Supplied passage:
Consider these steps if you are thinking of selling direct to consumers while maintaining your retail relationships
By Danny Wong
Editor’s note: This story and graphics are reprinted with permission from Salesforce.com. (Find the original at the Salesforce.com website.) San Francisco-based Salesforce.com is a leading supplier of cloud-based customer relationship management software.
Over the past two decades, there has been an upheaval within traditional commerce. Previously, department stores and specialty retailers curated the best products for consumers to purchase. For shoppers, discovery primarily happened in these brick-and-mortar locations. Brands targeted customers using radio and television ads in an effort to drive foot traffic and sales to their retail partners. When e-commerce arrived, manufacturers added online advertising to their marketing mix but still focused their ad spend on sending audiences to third-party points of sale.
Progressively, companies realized they could offer their products through a new channel: direct to consumer. This new channel allows companies to sometimes circumvent their traditional distribution channels but can result in additional sales and potentially a broader audience, especially online.
In this article, we’ll first explore how we got to where we are today. As commerce evolves and the internet plays an increasingly larger role in consumers’ lives, manufacturers have found advantages in using D2C sales channels. After we dive into that, we’ll look into three ways companies can put D2C into place — while online channels are an obvious route, D2C also can be achieved in person. Finally, we’ll give strategies for handling potential D2C channel conflicts and increasing channel coordination.

Provided data:
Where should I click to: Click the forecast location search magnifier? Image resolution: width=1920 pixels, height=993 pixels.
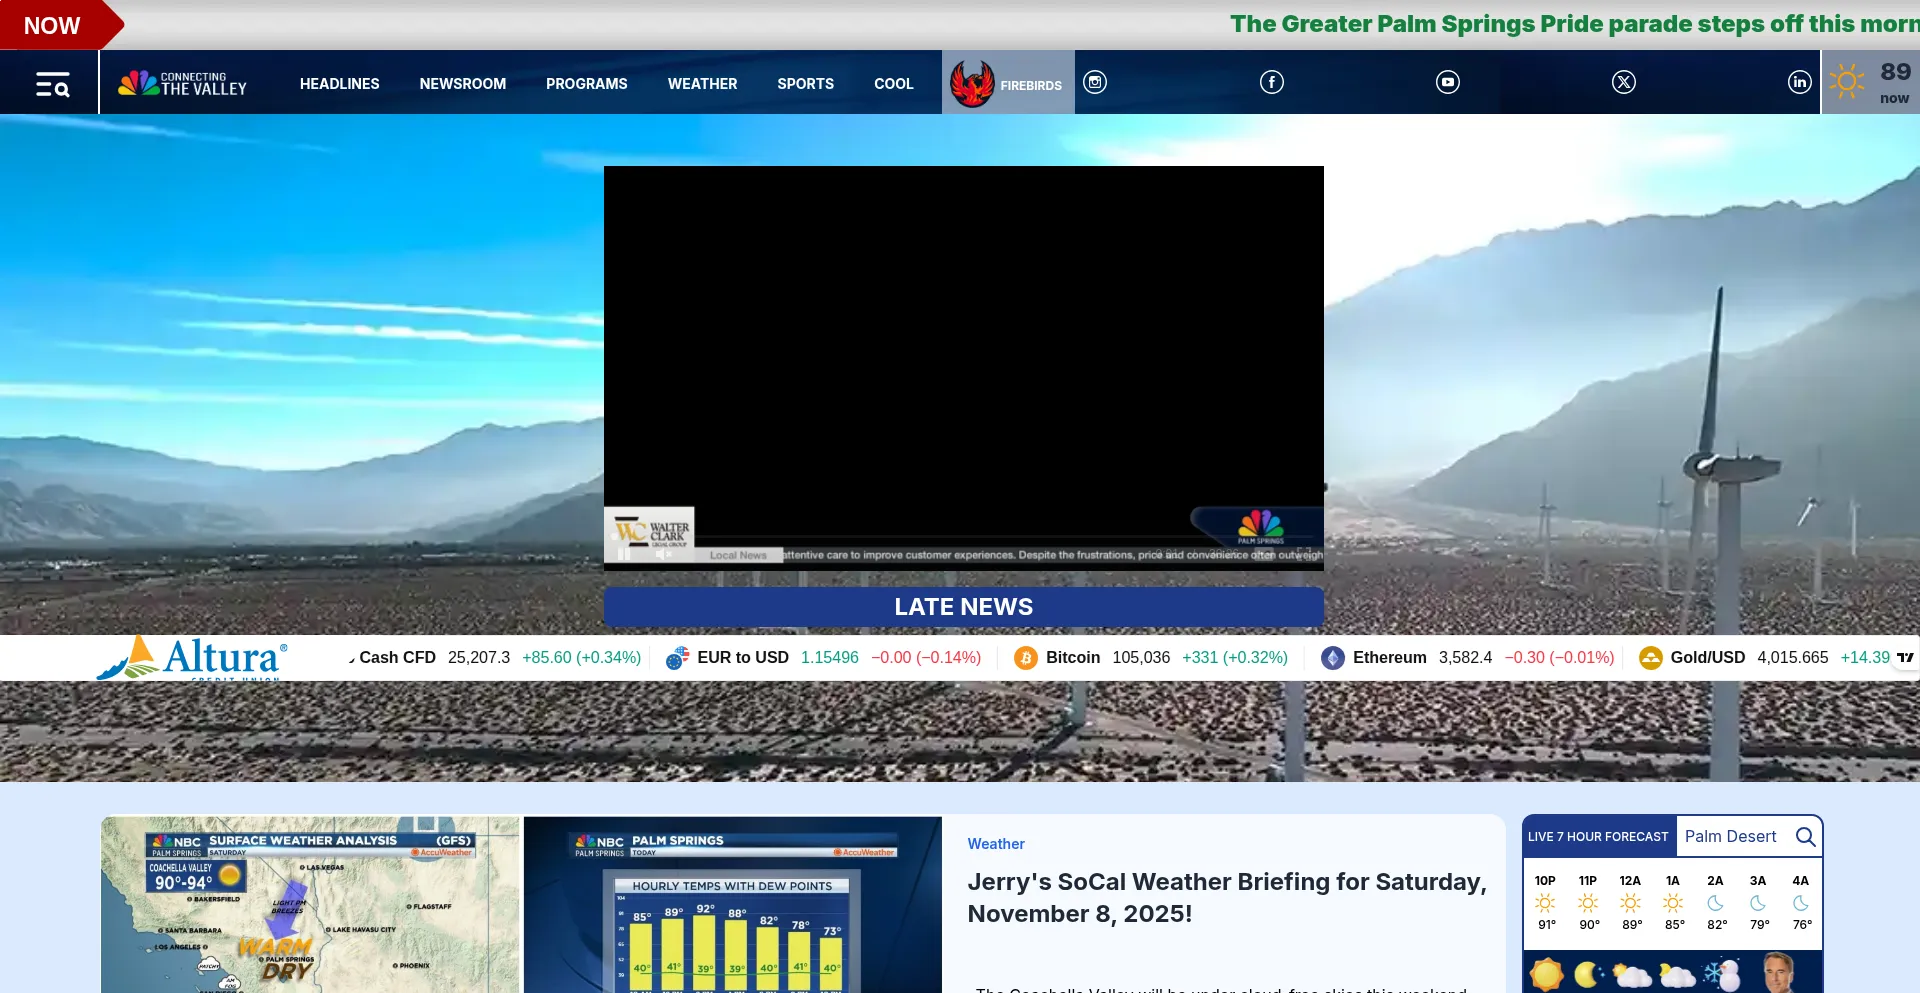click(1805, 837)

What the task asks:
Extend the article on selling direct to consumers, starting right after its last sentence.

The reply:
The evolution of commerce
A common misconception is that the most direct channel for consumer products is from manufacturer to retailer to consumer. This misunderstanding stems from traditional business models. With the more typical model, companies rely on selling their products wholesale to distributors and retailers at a fraction of the price shoppers will pay. Customers can discover the products at their local stores and through online retail channels.
Previously, this was an easy method to get volume sales. Brands could leverage economies of scale to lower their manufacturing costs, invest in advertising and then get their products stocked on the shelves of even more retail partners. While some shoppers actively would seek out a brand’s product at nearby stores, it was the local retailers — not the manufacturer — that developed a relationship with the customer.
Today, brands can tap into multiple distribution channels outside of partnering with wholesale distributors and retail establishments by going directly to their end consumers. As such, companies now can create their own products; establish their brands through various marketing channels; sell directly to customers on their website, in pop-up shops and through marketplaces like Amazon; and retain 100% of the profits. Although it was uncommon to have a manufacturer selling D2C in the past, today it’s becoming more prevalent, especially because 52% of consumers “already visit a brand’s website with the intent to purchase.”
Six advantages of D2C sales
When manufacturers look beyond their wholesale strategy to include D2C channels, they tap into new opportunities to build relationships with existing customers, expand their reach to new audiences and grow sales beyond the limitations of current retail partners.
Below is a list of six advantages of going D2C:
Data capture and personalization: Through its website, email lists, point-of-sale systems and social media channels, a brand can better identify its customers and deliver targeted promotions and offers. Often, this information is collected and guarded by wholesale partners. For D2C companies, though, it’s easy to capture this information and then use it to upsell and cross-sell shoppers.
Expanding sales despite partner limitations: Wholesale brands depend on their distribution partners to give them more shelf space, placements in additional locations and onsite marketing opportunities.
D2C brands, on the other hand, can fill in uncaptured pockets of opportunity. This is especially important as many larger retailers consolidate their businesses and shutter locations. Manufacturers actively should build their own D2C sales channels online.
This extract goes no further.